Ce n'est pas parce que je sens toutes les limites du maître des insoumis que je fais pour autant confiance à François Ruffin. D'abord parce que des gens de sa ville-ville-ville m'en ont bien parlé, maman (allusion à "la Pêche aux moules-moules-moules" du "Petit rapporteur" et parler, c'est rapporter). Ils me l'ont décrit comme un illusionniste qui n'avait nul souci réel des gens qu'il prétendait défendre à grand bruit dans "Fakir", sa feuille de chou d'agitation locale. Et de fait je n'aime pas ce tropisme américain qui lui fait prendre des exemples de veuves et d'orphelins qu'il appelle par leur prénom pour mieux feindre une proximité affichée avec eux qui, dans la mesure où il les connaît et où ils ne sont pas de purs personnages de fiction comme l'écrivain Chloé Delaume quicommençait bon nombre de ses textes en disant qu'elle s'appelait Chloé Delaume et qu'elle était un personnage de fiction, sont éventuellement venus lui exposer leurs ennuis dans sa permanence et lui raconter leurs malheurs dans son bureau des pleurs en comptant bien qu'il ferait le saule pleureur. Tous les candidats à l'élection présidentielle américaine usent de ce détestable subterfuge de prénommer leurs concitoyens pour en faire des exemples de leur compassion surjouée. Dans "Merci patron", il s'est servi des Klur comme de faire-valoir.

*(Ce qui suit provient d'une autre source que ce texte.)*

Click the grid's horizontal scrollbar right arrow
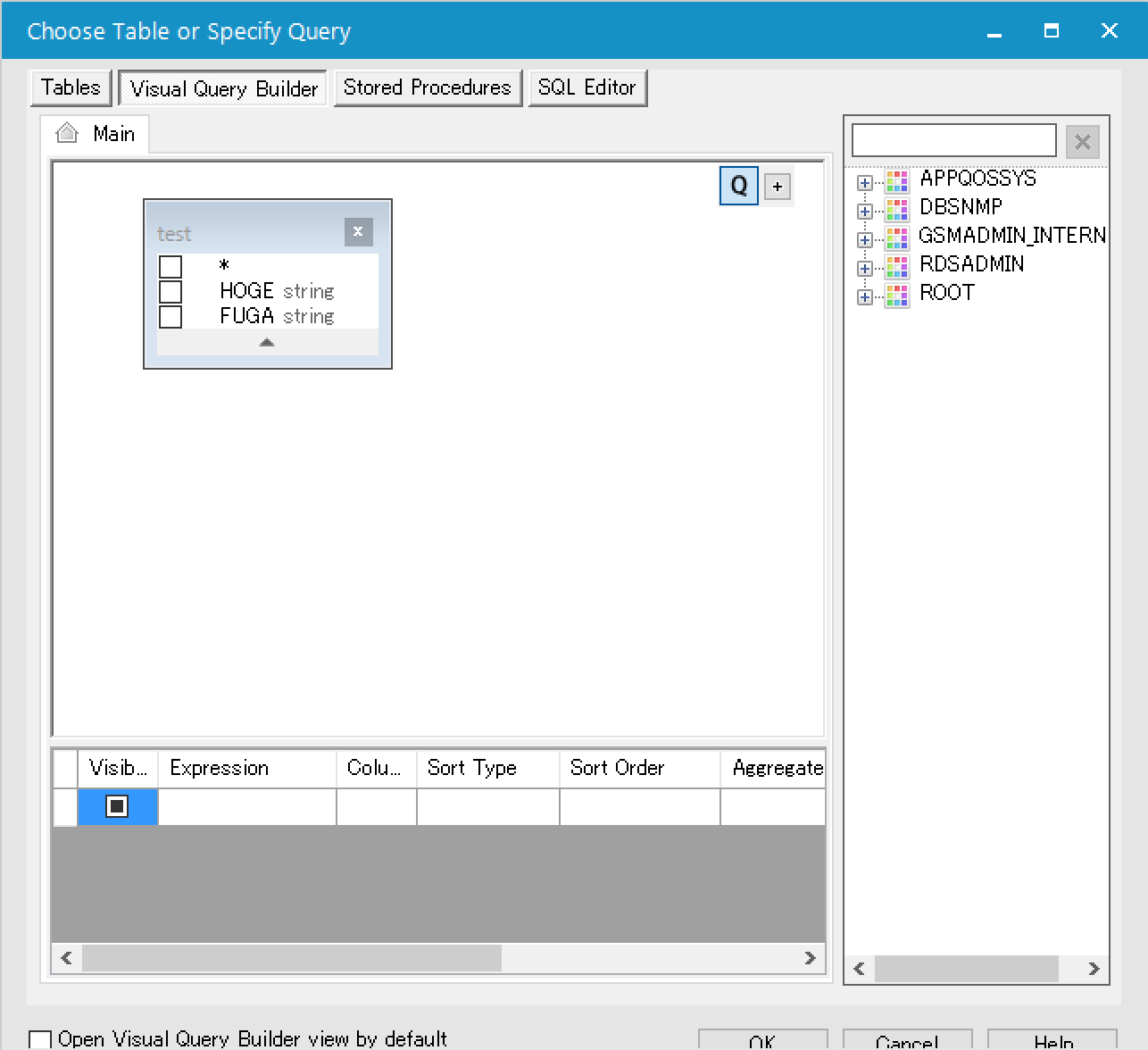 click(810, 958)
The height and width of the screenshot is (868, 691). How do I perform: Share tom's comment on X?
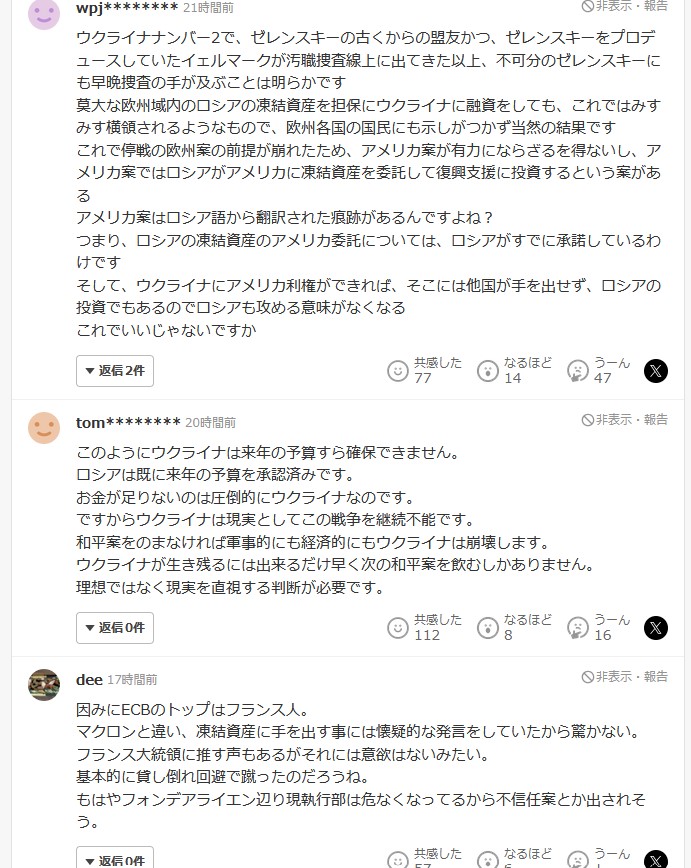[x=655, y=628]
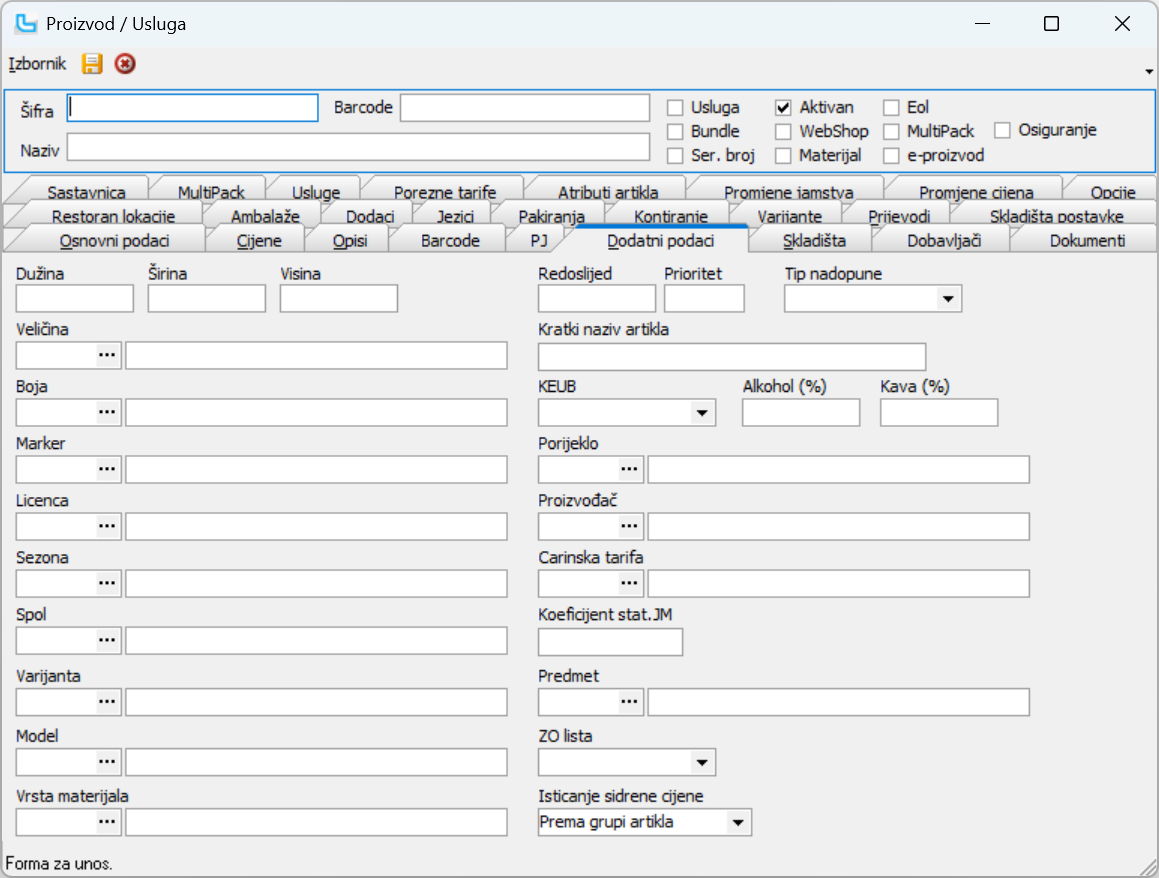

François Ruffin a un tropisme hystrionique comme tous les membres de la France insoumise et comme généralement tous ceux qui parlent d'éducation populaire. Ils ne se voient pas comme des porte-parole du peuple, mais ils se prennent pour ses éducateurs et se rapprochent de lui en croyant parler comme lui, mais en parlant trop fort et de ce fait en parlant faux. Leur nouvelle égérie Annie Ernaux avait pourtant fustigé ce "parler fort" de la génération d'après-guerre qui l'avait fait souffrir, car jamais on n'était calme. Les conversations duraient jusqu'à pas d'heure. Les tablées se prolongeaient sous le feu des boissons distillées qu'on absorbait d'abondance. On parlait de la guerre, on parlait fort et on claquait les portes. Le peuple s'est civilisé depuis, il a pris des manières. Aujourd'hui, les déclassés sont dévoués et s'ils crient quand on leur fait mal, c'est sans broncher qu'ils soutiennent le service public et que le "monde ne tient qu'au fil des filles gentilles", comme le chantait Laurent voulzy beaucoup plus doucement que ne rugit Jean-Luc Mélenchon ou que ne glapit François Ruffin.
Ce dernier serait une valeur montante, mais de quoi a accouché "Nuit debout"? Et quels sont les bénéfices secondaires de la mue de Fabien Roussel en homme de droite? À quoi joue la gauche de la gauche? Seul Olivier Faure tient son rang et redresse la barre du parti socialiste. Vu comme il l'a ramassé dans le ruisseau, il a fort à faire et s'il arrivait à le redresser, ce serait un exploit.